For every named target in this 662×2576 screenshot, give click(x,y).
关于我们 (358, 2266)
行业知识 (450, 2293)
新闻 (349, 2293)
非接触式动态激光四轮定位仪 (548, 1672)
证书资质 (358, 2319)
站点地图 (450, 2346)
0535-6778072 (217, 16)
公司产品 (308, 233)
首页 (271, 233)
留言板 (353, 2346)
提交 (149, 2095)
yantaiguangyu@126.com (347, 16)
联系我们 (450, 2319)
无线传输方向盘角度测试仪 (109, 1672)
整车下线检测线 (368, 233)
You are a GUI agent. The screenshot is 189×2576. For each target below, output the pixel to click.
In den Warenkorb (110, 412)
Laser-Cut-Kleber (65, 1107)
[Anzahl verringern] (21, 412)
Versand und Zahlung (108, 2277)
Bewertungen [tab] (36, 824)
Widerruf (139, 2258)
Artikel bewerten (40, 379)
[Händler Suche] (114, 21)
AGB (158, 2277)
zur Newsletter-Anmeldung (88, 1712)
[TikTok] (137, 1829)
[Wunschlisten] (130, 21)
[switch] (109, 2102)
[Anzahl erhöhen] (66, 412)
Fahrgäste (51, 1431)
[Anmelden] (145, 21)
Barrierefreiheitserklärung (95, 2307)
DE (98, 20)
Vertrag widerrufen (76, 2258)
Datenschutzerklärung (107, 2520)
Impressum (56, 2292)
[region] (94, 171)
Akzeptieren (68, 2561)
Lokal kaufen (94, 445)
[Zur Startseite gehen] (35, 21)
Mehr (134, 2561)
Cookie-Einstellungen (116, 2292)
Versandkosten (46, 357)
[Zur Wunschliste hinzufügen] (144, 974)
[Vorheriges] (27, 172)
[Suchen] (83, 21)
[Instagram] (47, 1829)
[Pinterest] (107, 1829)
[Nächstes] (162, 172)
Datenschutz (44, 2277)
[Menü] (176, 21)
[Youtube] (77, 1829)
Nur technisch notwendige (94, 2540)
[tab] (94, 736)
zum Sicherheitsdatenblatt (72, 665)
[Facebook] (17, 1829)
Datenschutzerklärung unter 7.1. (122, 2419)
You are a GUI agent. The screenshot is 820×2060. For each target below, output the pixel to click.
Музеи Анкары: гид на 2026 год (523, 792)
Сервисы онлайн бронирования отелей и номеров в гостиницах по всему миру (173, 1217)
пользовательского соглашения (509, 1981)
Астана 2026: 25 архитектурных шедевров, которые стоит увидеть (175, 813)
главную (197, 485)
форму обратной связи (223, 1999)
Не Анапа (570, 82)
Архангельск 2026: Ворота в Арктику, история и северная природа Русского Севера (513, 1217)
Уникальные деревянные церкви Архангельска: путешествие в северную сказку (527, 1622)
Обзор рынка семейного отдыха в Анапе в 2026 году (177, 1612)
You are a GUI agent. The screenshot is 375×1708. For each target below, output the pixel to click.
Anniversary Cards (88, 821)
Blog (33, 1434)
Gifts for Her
--------------------
*ABOUT THIS TASK*.
No line may be skipped. Transcribe the listing above exactly.

*SOLUTION FOR THIS TASK*.
For every named target in this 662×2576 screenshot, give click(x,y).
关于我们 (358, 2266)
行业知识 (450, 2293)
新闻 (349, 2293)
非接触式动态激光四轮定位仪 (548, 1672)
证书资质 (358, 2319)
站点地图 (450, 2346)
0535-6778072 (217, 16)
公司产品 (308, 233)
首页 (271, 233)
留言板 (353, 2346)
提交 (149, 2095)
yantaiguangyu@126.com (347, 16)
联系我们 (450, 2319)
无线传输方向盘角度测试仪 (109, 1672)
整车下线检测线 (368, 233)
You are a GUI agent. The screenshot is 189×2576. For each target below, output the pixel to click.
In den Warenkorb (110, 412)
Laser-Cut-Kleber (65, 1107)
[Anzahl verringern] (21, 412)
Versand und Zahlung (108, 2277)
Bewertungen [tab] (36, 824)
Widerruf (139, 2258)
Artikel bewerten (40, 379)
[Händler Suche] (114, 21)
AGB (158, 2277)
zur Newsletter-Anmeldung (88, 1712)
[TikTok] (137, 1829)
[Wunschlisten] (130, 21)
[switch] (109, 2102)
[Anzahl erhöhen] (66, 412)
Fahrgäste (51, 1431)
[Anmelden] (145, 21)
Barrierefreiheitserklärung (95, 2307)
DE (98, 20)
Vertrag widerrufen (76, 2258)
Datenschutzerklärung (107, 2520)
Impressum (56, 2292)
[region] (94, 171)
Akzeptieren (68, 2561)
Lokal kaufen (94, 445)
[Zur Startseite gehen] (35, 21)
Mehr (134, 2561)
Cookie-Einstellungen (116, 2292)
Versandkosten (46, 357)
[Zur Wunschliste hinzufügen] (144, 974)
[Vorheriges] (27, 172)
[Suchen] (83, 21)
[Instagram] (47, 1829)
[Pinterest] (107, 1829)
[Nächstes] (162, 172)
Datenschutz (44, 2277)
[Menü] (176, 21)
[Youtube] (77, 1829)
Nur technisch notwendige (94, 2540)
[tab] (94, 736)
zum Sicherheitsdatenblatt (72, 665)
[Facebook] (17, 1829)
Datenschutzerklärung unter 7.1. (122, 2419)
You are a GUI agent. The screenshot is 820×2060. For each target below, output the pixel to click.
Музеи Анкары: гид на 2026 год (523, 792)
Сервисы онлайн бронирования отелей и номеров в гостиницах по всему миру (173, 1217)
пользовательского соглашения (509, 1981)
Астана 2026: 25 архитектурных шедевров, которые стоит увидеть (175, 813)
главную (197, 485)
форму обратной связи (223, 1999)
Не Анапа (570, 82)
Архангельск 2026: Ворота в Арктику, история и северная природа Русского Севера (513, 1217)
Уникальные деревянные церкви Архангельска: путешествие в северную сказку (527, 1622)
Обзор рынка семейного отдыха в Анапе в 2026 году (177, 1612)
You are a GUI agent. The screenshot is 375×1708. For each target below, output the pixel to click.
Anniversary Cards (88, 821)
Blog (33, 1434)
Gifts for Her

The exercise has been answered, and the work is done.